Subject: USE AND ABUSE OF THE PRECAUTIONARY PRINCIPLE
Following was submitted by Dr. Mae-Wan Ho (Y.Royals@open.ac.uk)
ISIS submission to US Advisory Committee on International Economic Policy
(ACIEP) Biotech. Working Group, 13 July, 2000
The precautionary principle is accepted as the basis of the Cartegena
Biosafety Protocol agreed in Montreal in January 2000, already signed by
68 nations who attended the Convention on Biological Diversity
Conference in Nairobi in May, 2000. The principle is to be applied to all
GMOs whether used as food or as seeds for environmental release.
The precautionary principle states that when there is reasonable suspicion
of harm, lack of scientific certainty or consensus must not be used to
postpone preventative action. There is indeed sufficient direct and
indirect scientific evidence to suggest that GMOs are unsafe for use as
food or for release into the environment. And that is why more than 300
scientists from 38 countries are demanding a moratorium on all releases of
GMOs (World Scientists Statement and Open Letter to All Governments
The precautionary principle is actually part and parcel of sound science.
Science is an active knowledge system in which new discoveries are made
almost every day. Scientific evidence is always incomplete and uncertain.

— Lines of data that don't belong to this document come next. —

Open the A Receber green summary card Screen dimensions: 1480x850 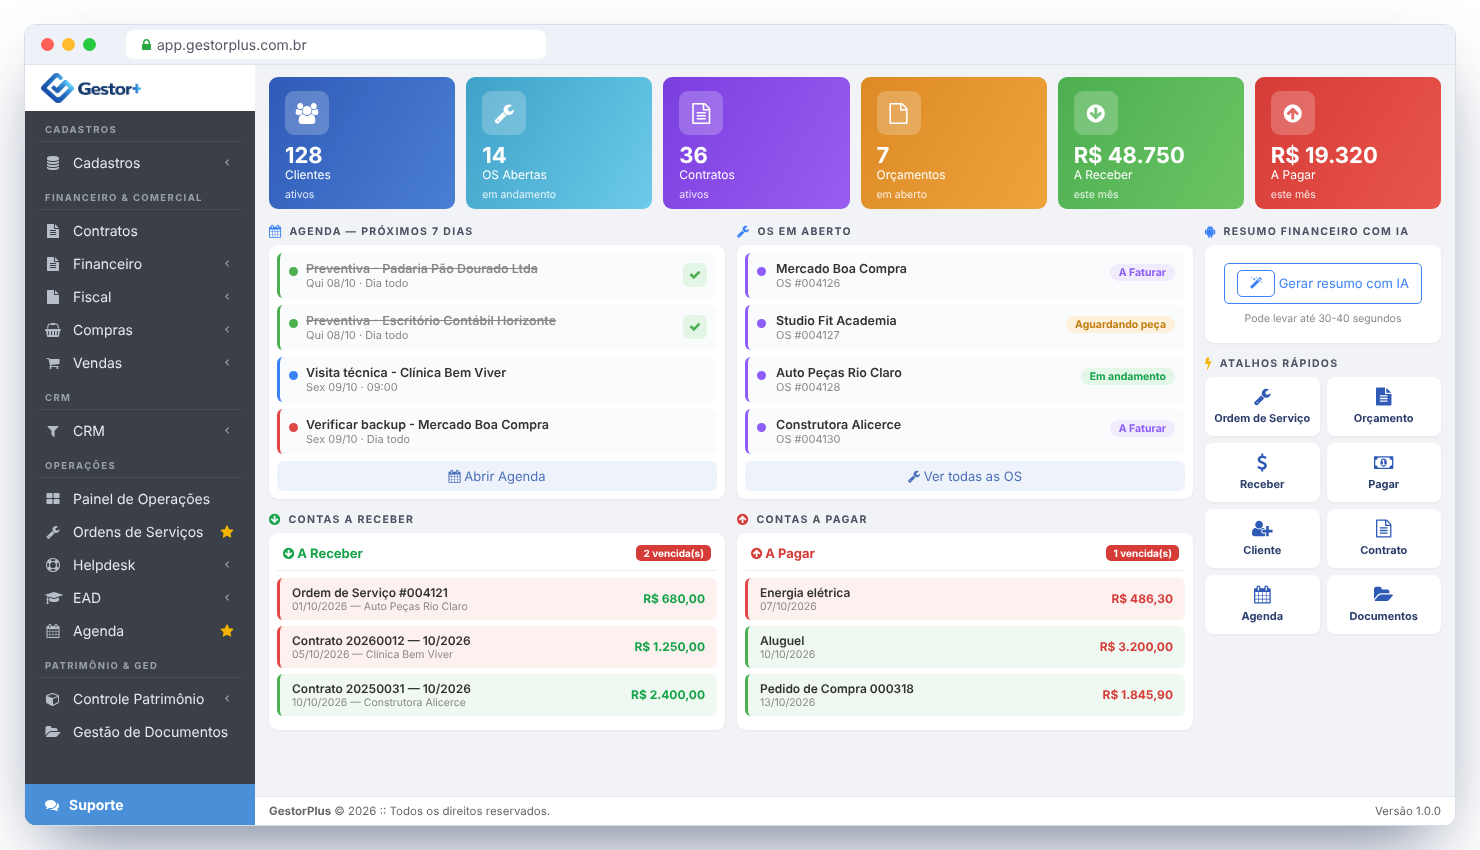[1151, 143]
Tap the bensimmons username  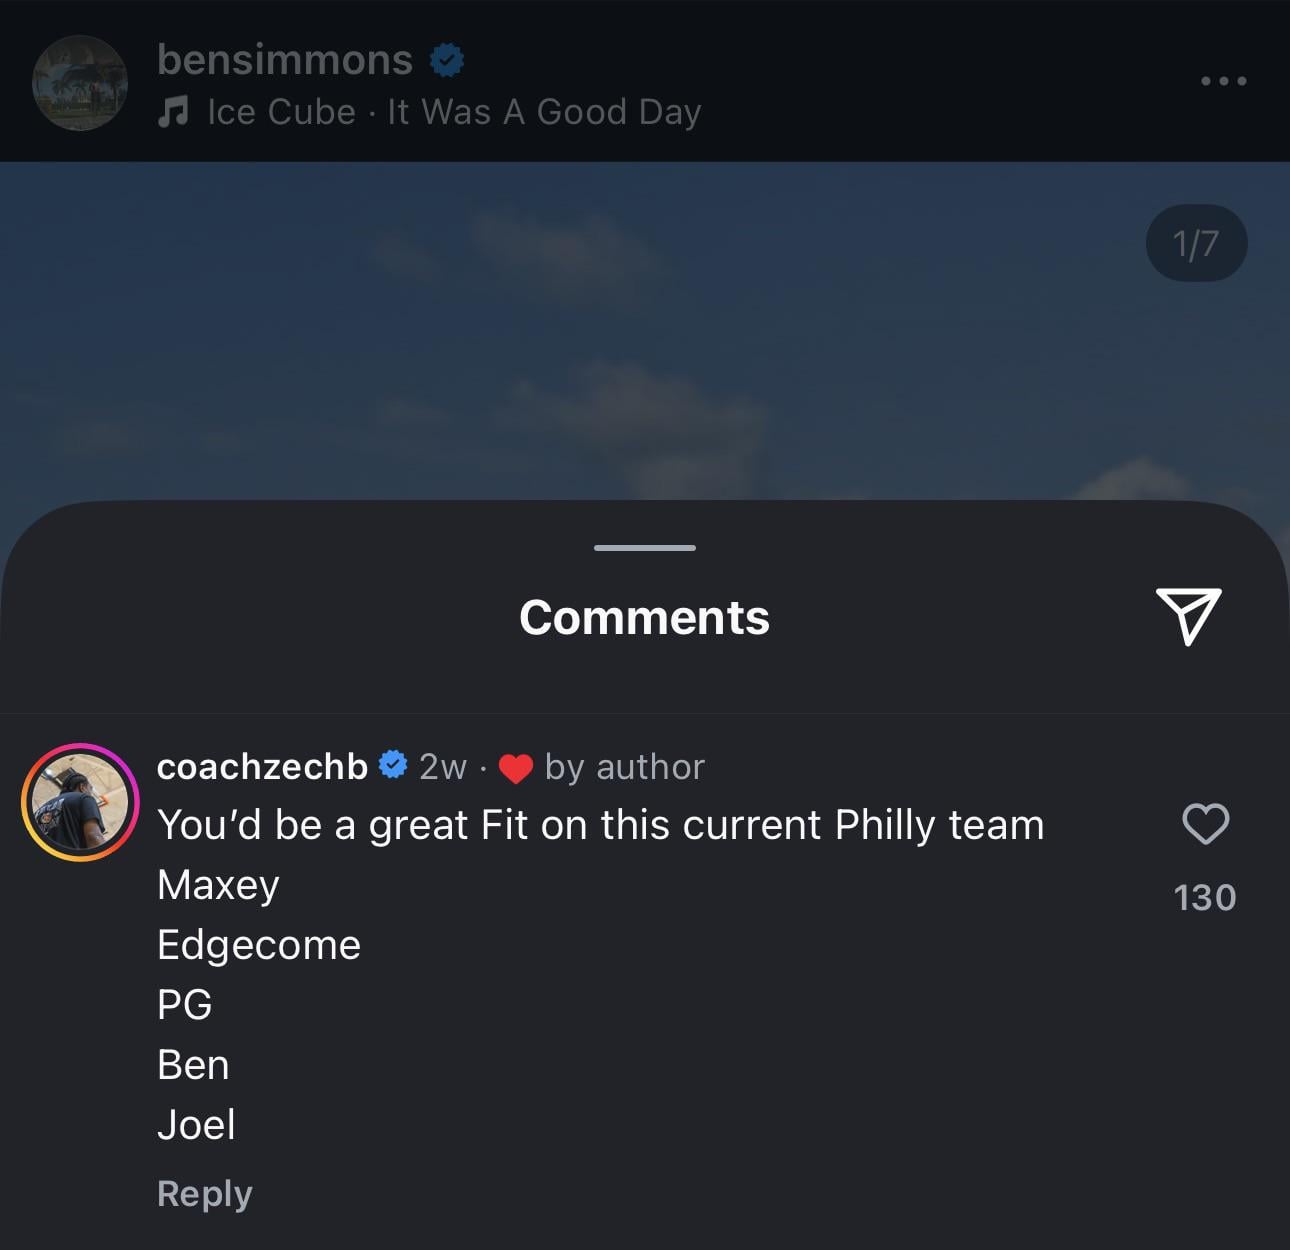click(x=285, y=60)

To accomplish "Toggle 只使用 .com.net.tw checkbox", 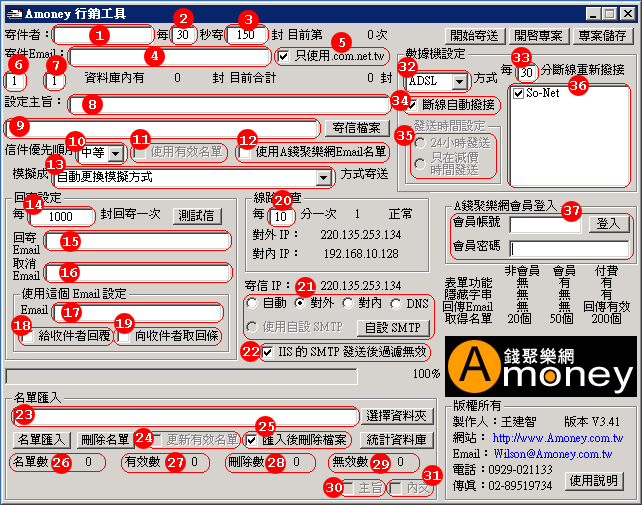I will [x=283, y=54].
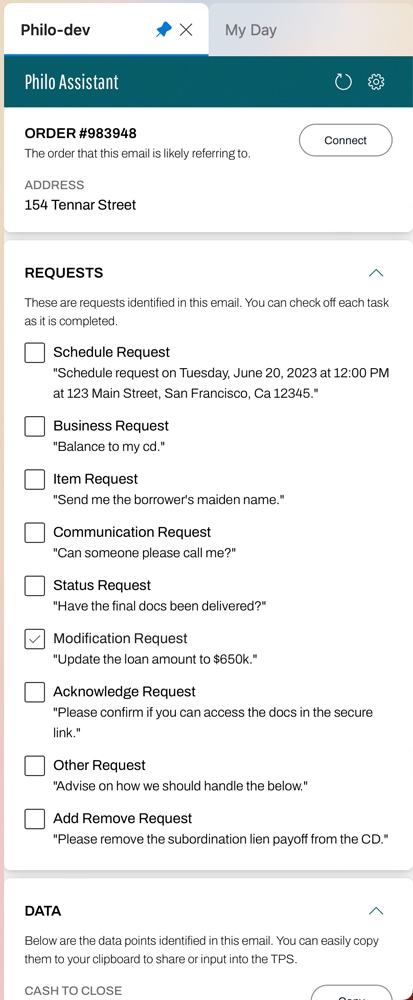Mark Other Request as done

click(34, 765)
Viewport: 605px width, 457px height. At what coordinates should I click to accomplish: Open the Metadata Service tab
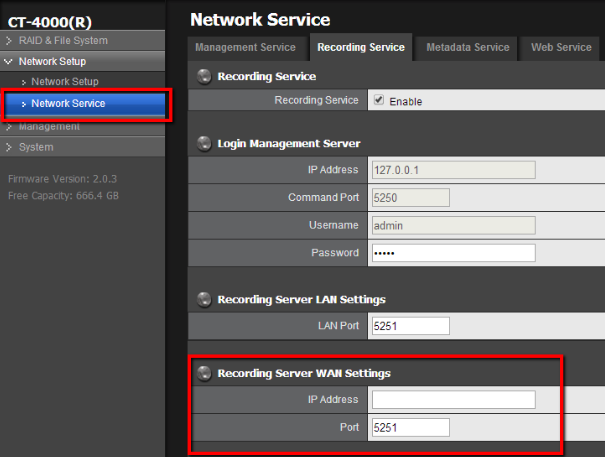tap(467, 47)
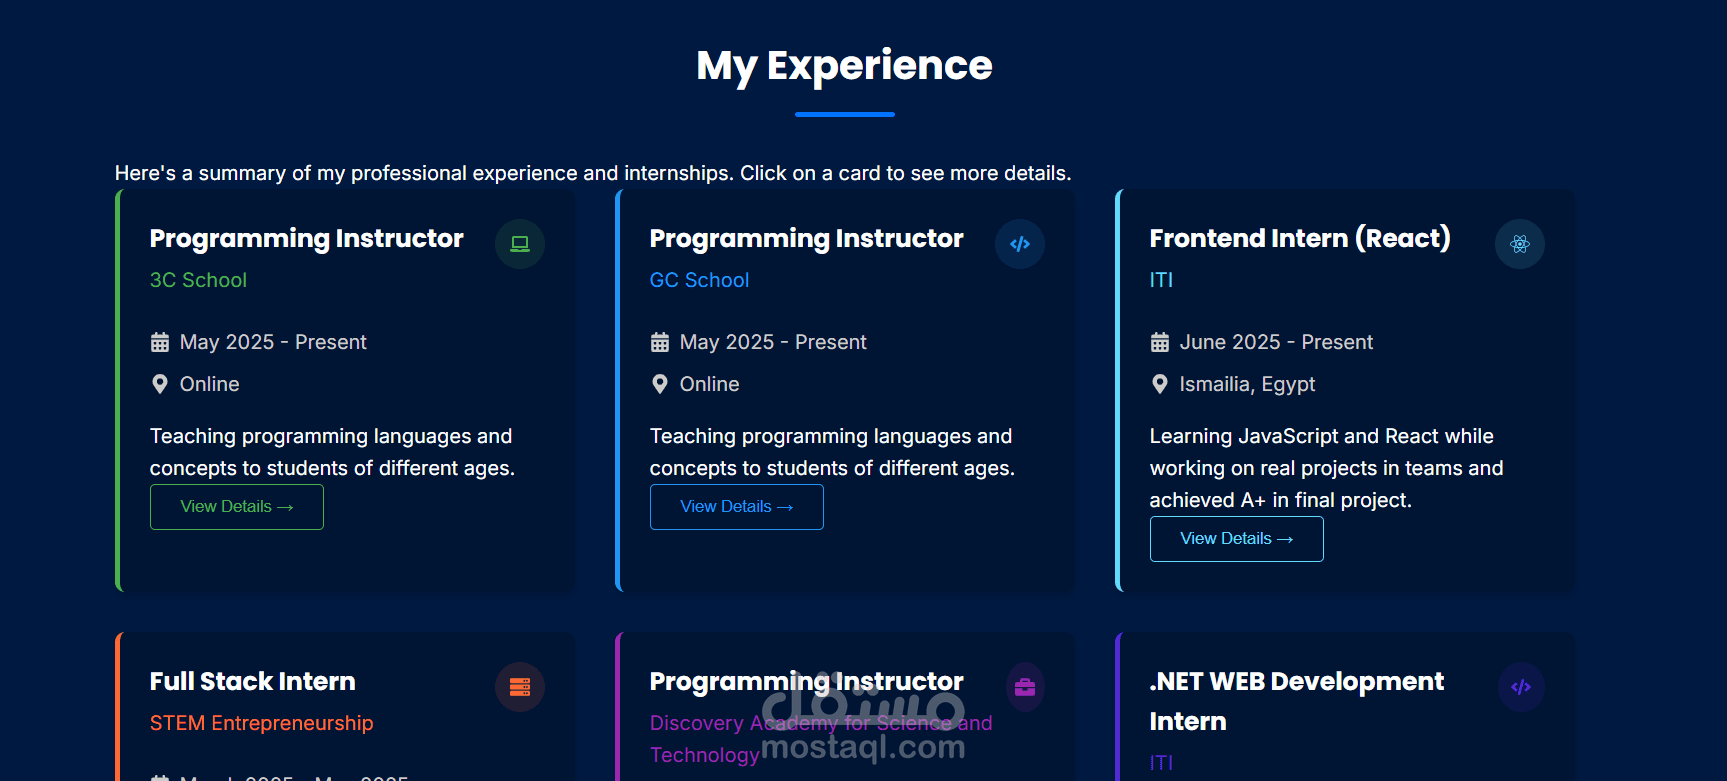Image resolution: width=1727 pixels, height=781 pixels.
Task: Click the location pin beside Ismailia, Egypt
Action: [x=1160, y=384]
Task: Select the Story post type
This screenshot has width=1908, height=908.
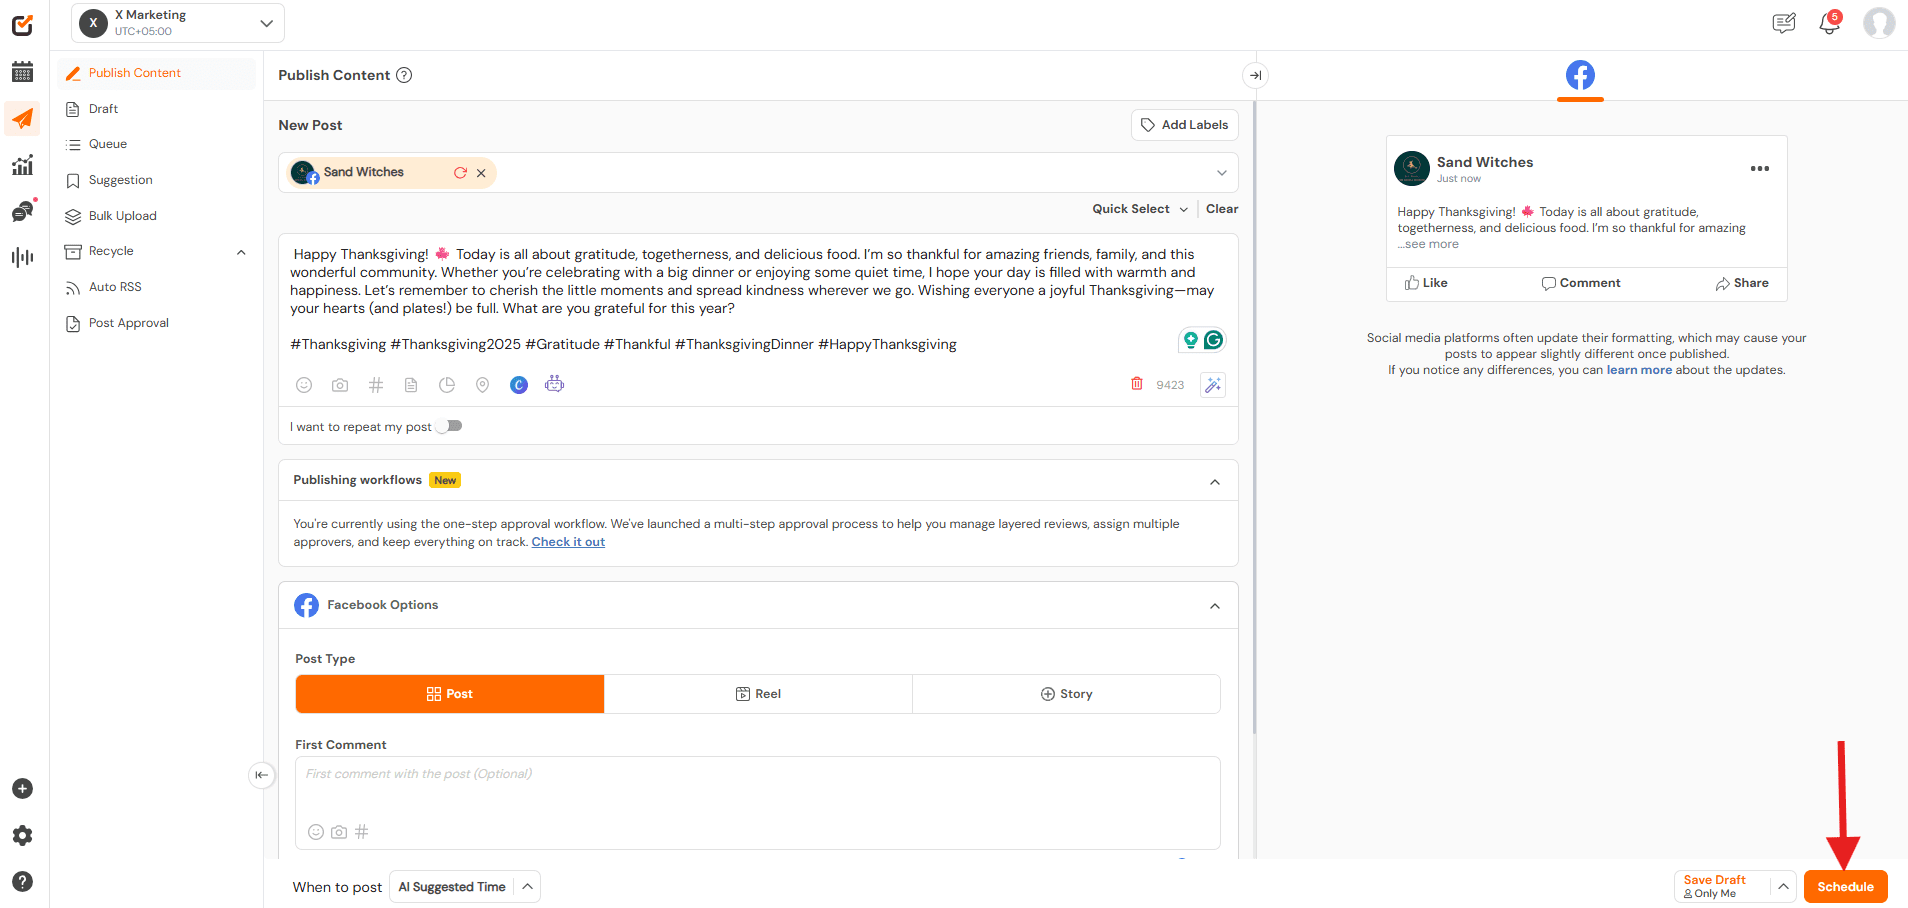Action: point(1066,694)
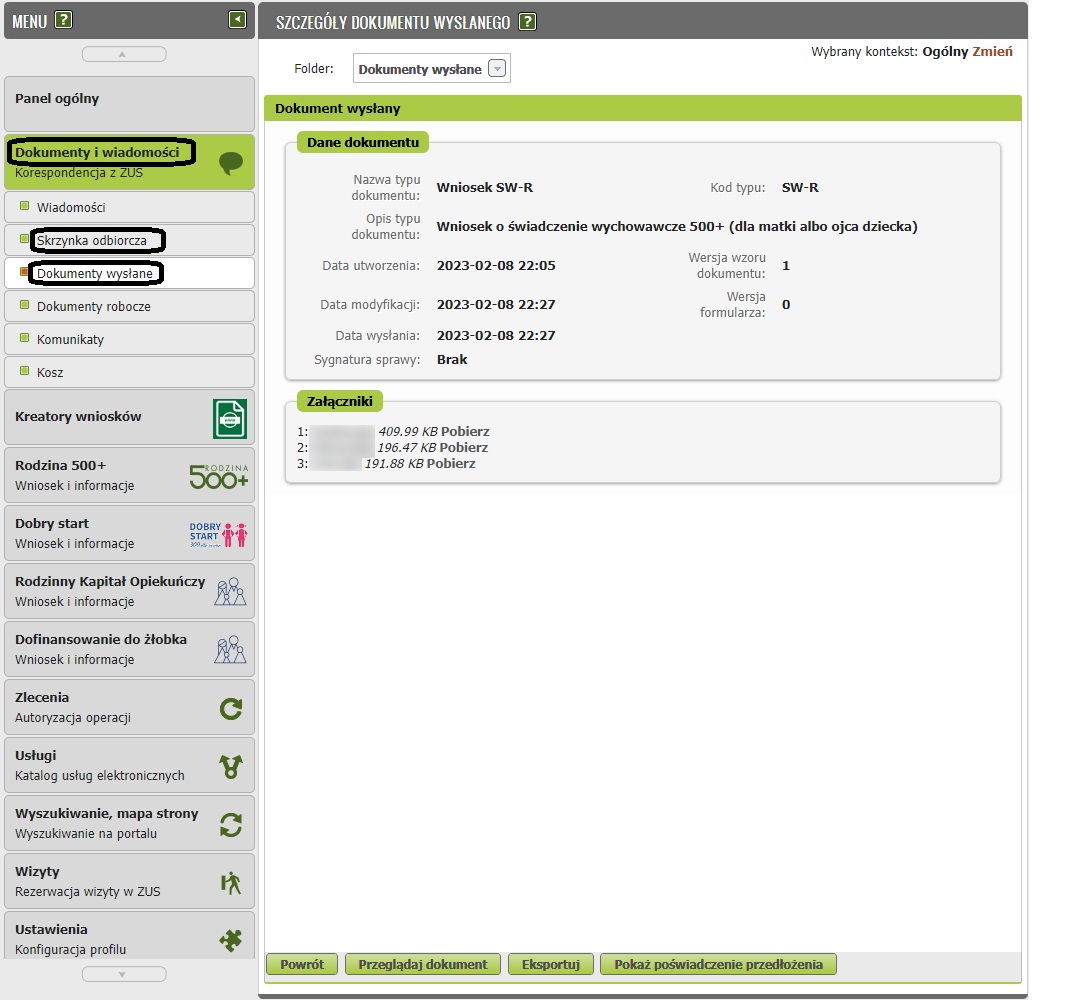1071x1000 pixels.
Task: Collapse the menu panel with arrow button
Action: tap(237, 19)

The responsible use of scientific evidence, therefore, is to set
precaution. This is all the more important for technologies, such as
genetic engineering, which can neither be controlled nor be recalled.
Dr. Peter Saunders, Professor of Applied Mathematics at King's College
London, co-Founder of ISIS, has written an article which shows how the
precautionary principle is just codified common sense that people have
accepted in courts of law and mathematicians have adopted in the proper
use of statistics. It begins to clarify how scientific evidence is to be
interpreted in a socially responsible way which is also in accord with
Dr. Mae-Wan Ho
Institute of Science in Society
C/o Dept of Biological Sciences
Walton Hall Milton Keynes
MK7 6AA, UK
USE AND ABUSE OF THE PRECAUTIONARY PRINCIPLE
Peter T. Saunders, Mathematics Department, King's College, London.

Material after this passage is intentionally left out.